Bullfighting inhabits a place where two conflicting moral influences overlap: one linked to aesthetics (which also justifies us in killing animals for meat, which we eat mainly for taste in Britain rather than out of medical necessity), the other inspired by sympathy, a utilitarian ethic and a non-religious sense of piety, all of them inducing us not to cause suffering in animals for our pleasure.
(from Alexander Fiske-Harrison's article A Noble Death at Prospect Magazine)
Bullfighting could be justified on utilitarian terms, too. The suffering of the animal is weighted against the aesthetic pleasure induced in the audience, and the latter is found to be greater according to some measure. Maybe this could be used to justify some kind of Most Dangerous Game-Death Race-The Running Man-Hard Target kind of show, too. Or gladiatorial games.
Considering that somewhere in the region of 37,000 bulls die each year in Spanish bullrings, there must be hundreds of thousands of Iberian cattle living in idyllic conditions across Spain paid for by the bullfighting industry.
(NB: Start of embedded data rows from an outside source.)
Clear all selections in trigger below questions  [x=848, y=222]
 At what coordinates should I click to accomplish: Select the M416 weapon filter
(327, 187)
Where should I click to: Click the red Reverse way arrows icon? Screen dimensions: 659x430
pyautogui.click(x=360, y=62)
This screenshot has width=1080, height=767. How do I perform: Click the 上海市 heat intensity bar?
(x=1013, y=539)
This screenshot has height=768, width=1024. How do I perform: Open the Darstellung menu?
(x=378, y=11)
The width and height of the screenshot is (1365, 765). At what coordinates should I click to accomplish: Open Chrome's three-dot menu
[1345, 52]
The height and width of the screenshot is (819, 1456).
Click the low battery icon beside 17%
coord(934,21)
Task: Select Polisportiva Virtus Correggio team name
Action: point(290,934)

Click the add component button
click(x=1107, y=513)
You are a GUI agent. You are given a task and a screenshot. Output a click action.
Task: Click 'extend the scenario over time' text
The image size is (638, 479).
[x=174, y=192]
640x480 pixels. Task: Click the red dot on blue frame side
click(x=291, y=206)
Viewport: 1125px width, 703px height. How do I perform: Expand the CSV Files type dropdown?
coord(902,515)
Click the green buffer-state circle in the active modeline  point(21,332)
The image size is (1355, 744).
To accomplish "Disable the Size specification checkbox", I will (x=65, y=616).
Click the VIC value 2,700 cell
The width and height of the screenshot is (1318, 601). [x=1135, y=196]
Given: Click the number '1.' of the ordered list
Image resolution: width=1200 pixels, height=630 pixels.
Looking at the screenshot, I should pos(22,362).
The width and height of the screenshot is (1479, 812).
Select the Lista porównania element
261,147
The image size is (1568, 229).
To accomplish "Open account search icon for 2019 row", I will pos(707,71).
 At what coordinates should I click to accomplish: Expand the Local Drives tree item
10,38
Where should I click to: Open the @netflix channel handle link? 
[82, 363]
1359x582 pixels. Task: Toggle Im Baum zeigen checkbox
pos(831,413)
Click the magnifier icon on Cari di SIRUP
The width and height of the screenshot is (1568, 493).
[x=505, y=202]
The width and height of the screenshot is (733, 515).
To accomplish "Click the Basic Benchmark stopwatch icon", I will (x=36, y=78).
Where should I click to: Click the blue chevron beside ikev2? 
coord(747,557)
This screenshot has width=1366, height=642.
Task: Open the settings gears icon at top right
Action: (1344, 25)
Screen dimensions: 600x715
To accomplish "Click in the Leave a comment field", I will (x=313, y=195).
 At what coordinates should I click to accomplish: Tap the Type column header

Compare that with how British beef cattle are kept and the fact that they are all slaughtered aged between one and two years old, and one wonders if that 15 minutes in the ring is not a worthwhile price for the life the bulls have led before.(ibid.)
If I were abducted by aliens, and given the choice of spending the rest of my life trapped in horribly cramped quarters before being sent to die anonymously in a featureless and aseptic gas chamber, or pass the time exploring a Barsoom-like world cavorting with beautiful green-skinned princesses along the way before dying in an epic if doomed battle with a bizarrely-clad alien warrior sporting futuristic weaponry, I know what my choice would be.